Hindustani musician Iqbal Ahmed Khan gifted Dilli gharana with a new ring of beauty during his six decades of vocals

Iqbal Ahmed Khan sang for a good six decades even as his life came to an abrupt end at the age of 66. The track record shows the classical musician’s prodigious start and a tenacious career that further decorated Dilli gharana as the oldest school of Hindustani khayal. The ustad was saying his prayers in the wintry morning on Thursday when he suddenly collapsed at his home in the Walled City area of Delhi. Doctors at the neighbouring hospital confirmed he suffered a cardiac arrest.

Khan, a pious Muslim, habitually referred to Allah in his conversations — long or short, about the arts or otherwise. A music-soaked family atmosphere was what primarily led his dastangoi-practising daughter Vusat Iqbal Khan and her husband Mohd Imran Khan to support the ustad’s creative ventures. That apart, the patriarch would attribute the household’s cultural pursuits to the magic of the almighty.

The singer possessed a slightly nasal voice with a streak of fizzle that made his music all the more tender.

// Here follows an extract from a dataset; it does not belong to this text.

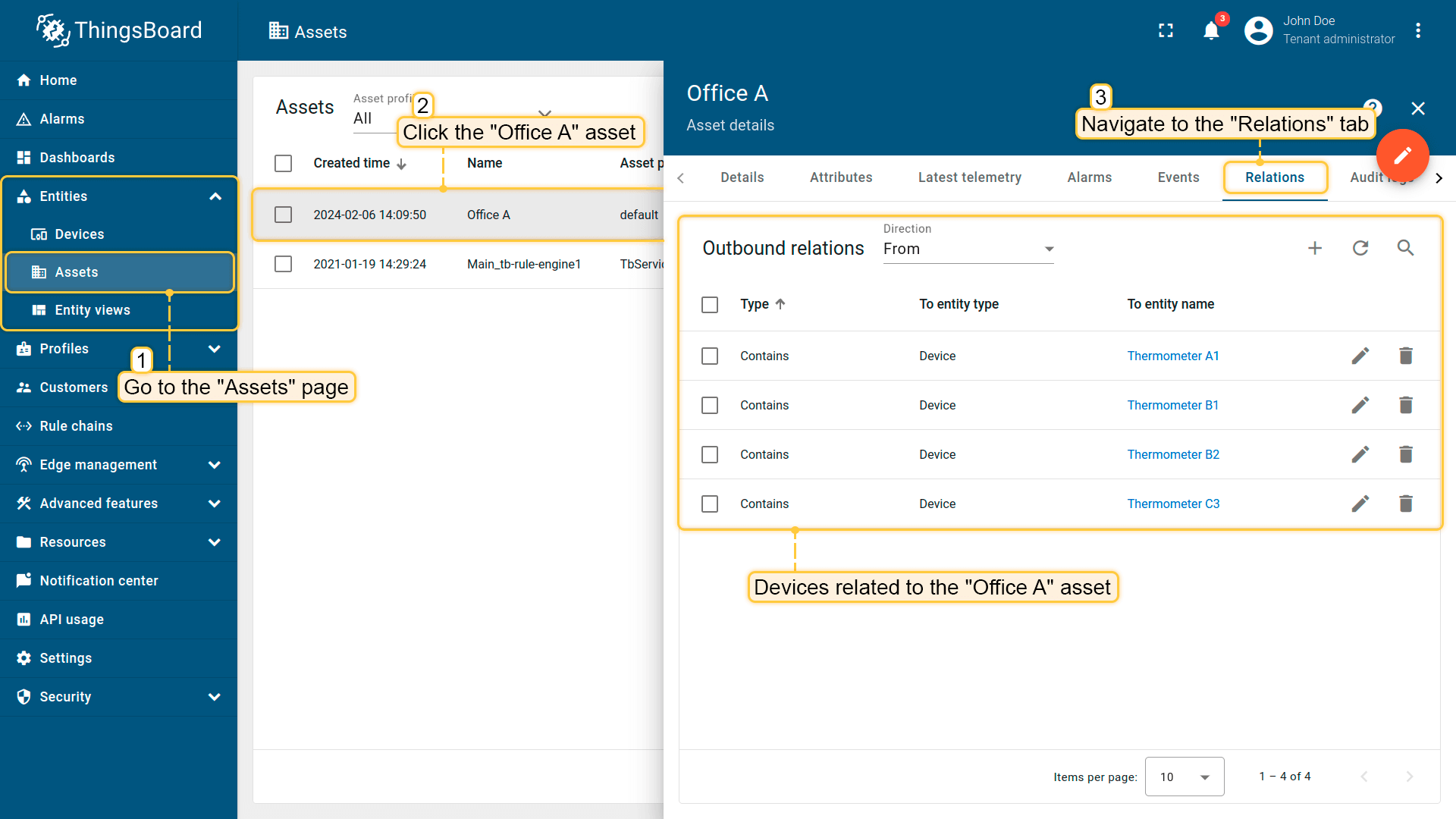Check the Thermometer C3 relation checkbox
Viewport: 1456px width, 819px height.
[x=710, y=504]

For a gharana that seldom had females in its grand lineage tracing to Sufi poet Amir Khusrau (1253-1325) under the Delhi Sulanate, Khan’s daintiness in rendition always bore the potential to lend his school a novel charm.

Krishna Bisht, 77, who turned out to be the first woman to appear along with the seven-century-old graph of Dilli gharana, highlights Khan’s versatility. “He could sing every genre in the system. And prove his prowess as a composer,” says Bisht, who worked as a music teacher with Delhi University.

Composing eminence

In fact, the ustad lent tunes for television programmes too. That was more so in the 1980s when Doordarshan enjoyed a monopoly as the country’s lone audio-visual broadcaster. These include serials such as Indra Sabha and Police File Se, besides documentaries and telefilms including Yaad-e-Ghalib, along with plays Tamasha or Tamashai and Jahan-e-Khusro among others, points out the Sangeet Natak Akademi, the country’s apex cultural institution under the government.

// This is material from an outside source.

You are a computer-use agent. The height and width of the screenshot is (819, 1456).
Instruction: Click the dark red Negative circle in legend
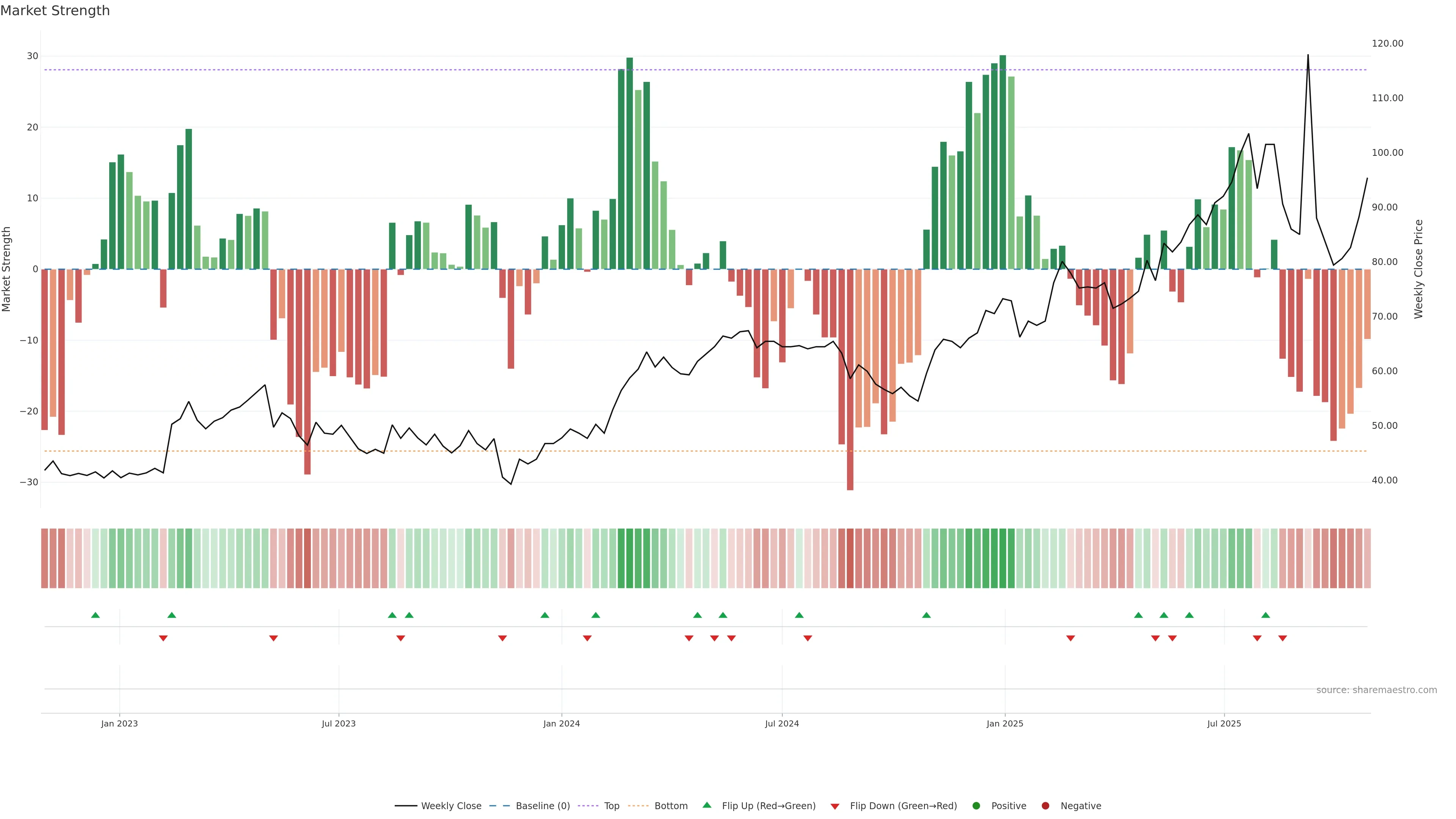[x=1045, y=805]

That slice of contemporariness apart, Khan unmistakably conducted as a quintessential Hindustani musician. Speaking in sentences dense with Urdu words, he spread the charm of an old-world etiquette. The body language carried signs of unintended dramatics, but he was least pretentious when his eyes sometimes welled up at the casual mention of his benefactors. His pride in being a scion of the Dilli Gharana had no bounds.

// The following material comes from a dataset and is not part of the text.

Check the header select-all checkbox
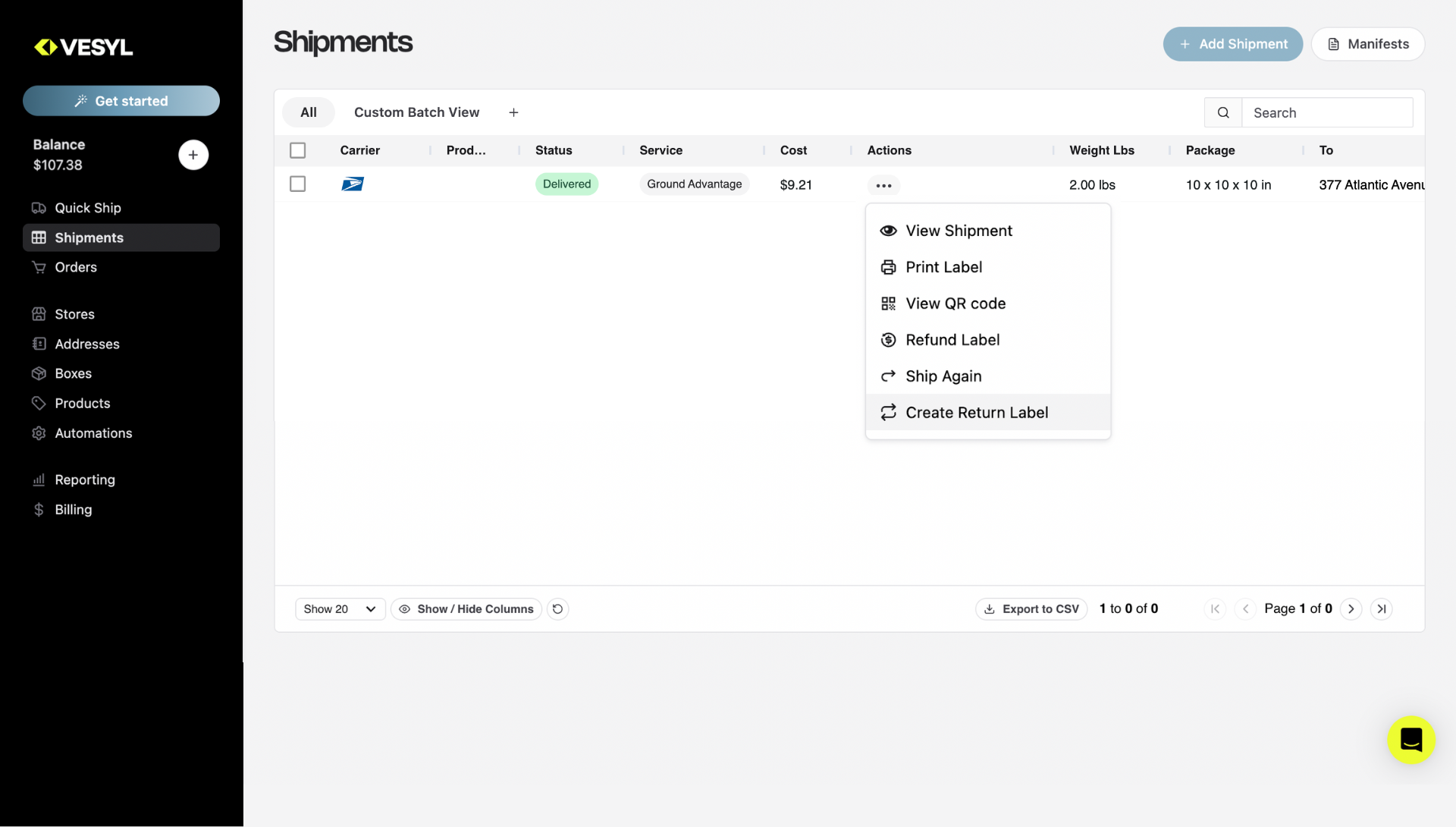The height and width of the screenshot is (827, 1456). (297, 149)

“For a gharana to solidify, you need to wait for its features percolate down some four generations,” Khan used to opine. “Khayal is about imagination, but it needs some musical consistency to be labelled as a school.”

Nonagenarian instrumentalist-scholar Arvind Parikh, who is a staunch believer of gharana music despite large-scale intermingling of schools in the 20th century, notes how tough it was to “catch hold of” a busy Khan. “He will be either engaged with his students, teaching them. Or travelling around and performing,” says Padma Bhushan Parikh, based in Mumbai.

Life and art

The artiste was barely four years old when he began joining his elders on the concert dais. “I was groomed in a household that reverberated with sa-re-ga-ma all the time,” he would recall. “In fact, elders used to sing for me specifically when I was an infant of just three months.”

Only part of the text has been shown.